- Exercise
Count the lines in the items below that contain the word "agent". Reply with the number only.

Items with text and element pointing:
———

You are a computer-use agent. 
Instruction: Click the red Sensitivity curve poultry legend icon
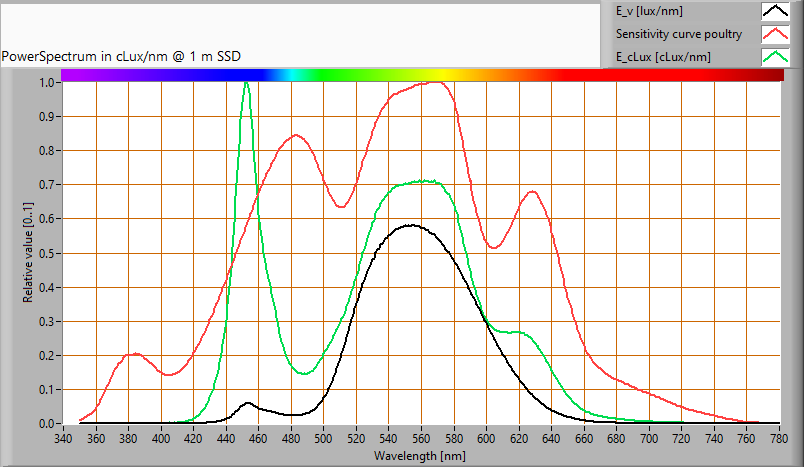point(776,35)
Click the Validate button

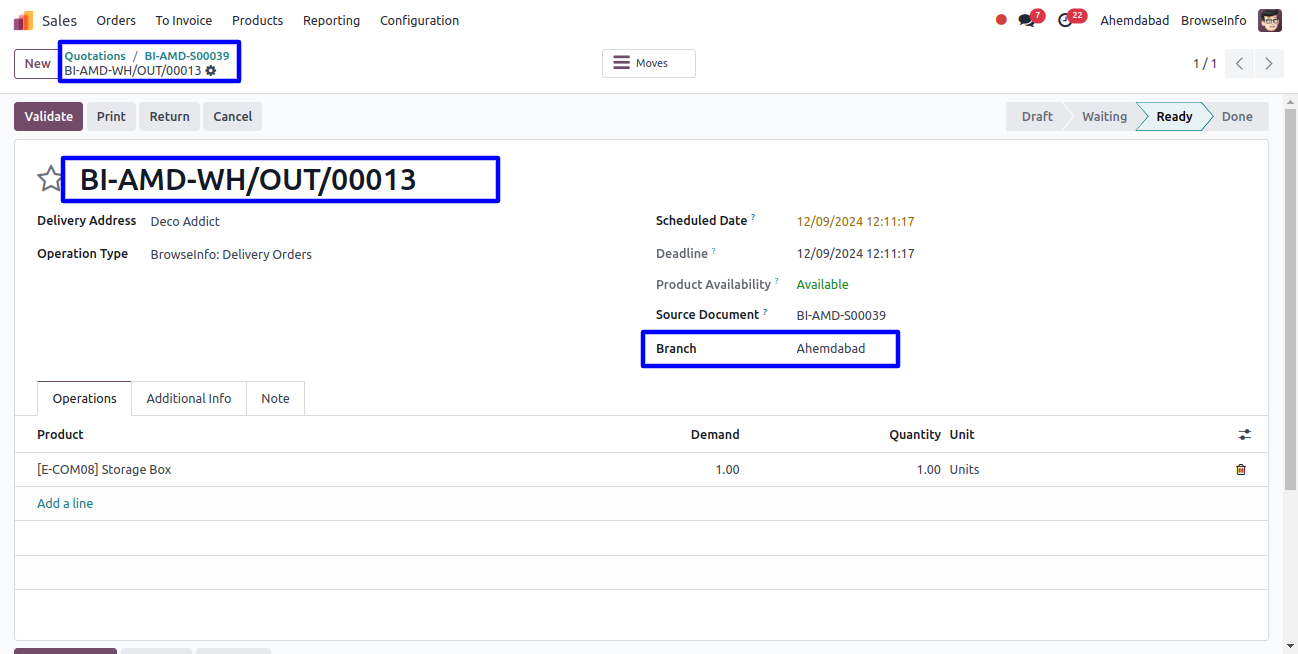(48, 116)
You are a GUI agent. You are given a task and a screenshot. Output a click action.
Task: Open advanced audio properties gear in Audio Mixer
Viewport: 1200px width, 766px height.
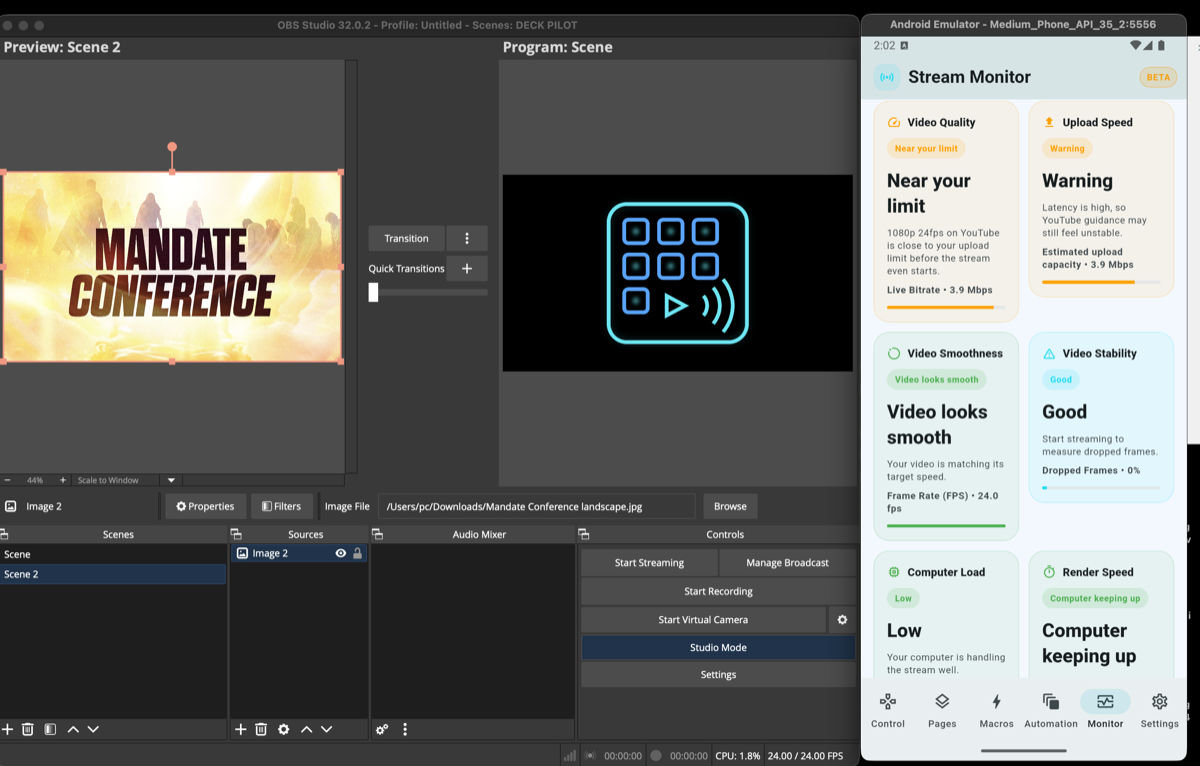381,729

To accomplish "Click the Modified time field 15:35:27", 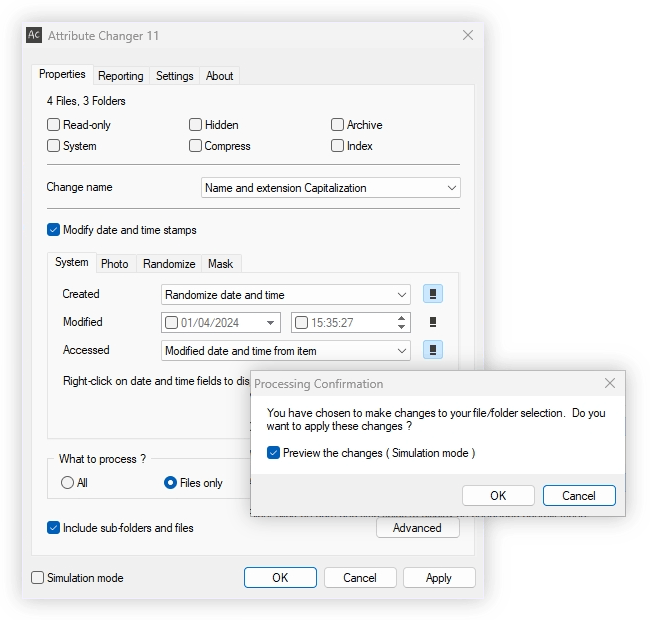I will [351, 323].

———

- Task result
2